My life was hanging in the balance. Efficiency was of the essence. As was secrecy. Private signals to something just beyond the veil. These gestures of arranging certain things a certain way acted as a sort of spell to siphon the energies I felt swirling all around me–out of the air and into me. I needed to get moving. It was start moving, or die.
I did not want to scream, nor fight, nor debate. I just wanted to be free. I wanted to be free so I started to move. The chains started to creak and then they started to tug and then they started to bend and then they started to break. Things started to crumble down. Dust started to rise. Streets went silent. The world stood still. For me? Whose to say for sure.

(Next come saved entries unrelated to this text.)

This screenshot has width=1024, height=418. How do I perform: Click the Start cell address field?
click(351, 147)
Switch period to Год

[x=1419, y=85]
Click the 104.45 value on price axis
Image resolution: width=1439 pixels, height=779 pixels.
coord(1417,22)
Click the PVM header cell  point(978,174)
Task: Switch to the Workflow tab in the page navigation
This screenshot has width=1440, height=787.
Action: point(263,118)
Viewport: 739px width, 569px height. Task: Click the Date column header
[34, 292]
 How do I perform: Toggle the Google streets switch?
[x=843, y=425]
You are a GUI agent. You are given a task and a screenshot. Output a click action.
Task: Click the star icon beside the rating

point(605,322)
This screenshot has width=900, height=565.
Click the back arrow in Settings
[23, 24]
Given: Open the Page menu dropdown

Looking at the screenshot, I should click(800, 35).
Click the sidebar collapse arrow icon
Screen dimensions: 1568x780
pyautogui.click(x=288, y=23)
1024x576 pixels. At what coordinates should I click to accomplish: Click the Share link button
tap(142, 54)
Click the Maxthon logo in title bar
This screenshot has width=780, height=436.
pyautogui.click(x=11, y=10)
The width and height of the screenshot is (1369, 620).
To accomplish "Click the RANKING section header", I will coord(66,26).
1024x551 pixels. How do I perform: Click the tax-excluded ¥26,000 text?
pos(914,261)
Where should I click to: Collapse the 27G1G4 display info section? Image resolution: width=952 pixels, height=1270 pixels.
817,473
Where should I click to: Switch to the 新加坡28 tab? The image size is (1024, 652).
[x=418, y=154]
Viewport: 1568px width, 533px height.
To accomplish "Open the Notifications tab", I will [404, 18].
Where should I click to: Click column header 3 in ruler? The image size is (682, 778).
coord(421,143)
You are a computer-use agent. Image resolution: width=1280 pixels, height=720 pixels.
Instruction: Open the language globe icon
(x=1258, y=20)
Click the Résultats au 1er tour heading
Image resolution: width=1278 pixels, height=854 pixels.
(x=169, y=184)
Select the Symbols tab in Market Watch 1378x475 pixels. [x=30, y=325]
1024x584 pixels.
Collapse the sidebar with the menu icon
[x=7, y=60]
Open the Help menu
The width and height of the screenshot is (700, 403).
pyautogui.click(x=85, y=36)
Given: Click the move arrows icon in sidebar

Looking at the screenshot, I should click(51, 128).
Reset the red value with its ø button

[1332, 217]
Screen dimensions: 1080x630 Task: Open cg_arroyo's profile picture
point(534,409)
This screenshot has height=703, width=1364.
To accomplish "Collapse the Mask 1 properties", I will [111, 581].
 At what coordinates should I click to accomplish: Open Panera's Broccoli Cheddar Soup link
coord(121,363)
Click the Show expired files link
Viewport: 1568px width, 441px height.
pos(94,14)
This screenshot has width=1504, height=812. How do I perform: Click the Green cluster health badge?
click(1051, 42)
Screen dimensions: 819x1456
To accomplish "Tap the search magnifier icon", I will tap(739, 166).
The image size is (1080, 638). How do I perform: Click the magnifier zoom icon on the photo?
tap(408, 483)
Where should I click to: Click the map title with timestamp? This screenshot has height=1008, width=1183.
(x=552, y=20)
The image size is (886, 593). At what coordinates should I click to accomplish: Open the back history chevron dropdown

I started to learn what elements within a typical household could serve to absorb the magic I was looking for. It's a curious thing that non-toxic chemicals were able to do the trick, to melt invisible walls and smash through iron bondages.
Motion upon motion, colour, glass, wood, stone, gold, stars, moons, and seashells. Music, lighting, candles, smoke, prayer. It all came together to create a solid foundation which I could walk upon to lead myself out a man-made darkness, whichever man it was coming from. Along the way, I unearthed a family curse. I dug myself out of my own grave. I came to back to life. I rebuilt. I reconnected.
I have sat inside the silence of my own isolation for many days and many nights and each one is more alluring than the last. It feels like all is a mystery.
I look around at my environment and I make sure everything is beautiful while serving its purpose to imbue my life with powerful energy–like a certain kind of mana. Like something is coming down to me straight from heaven.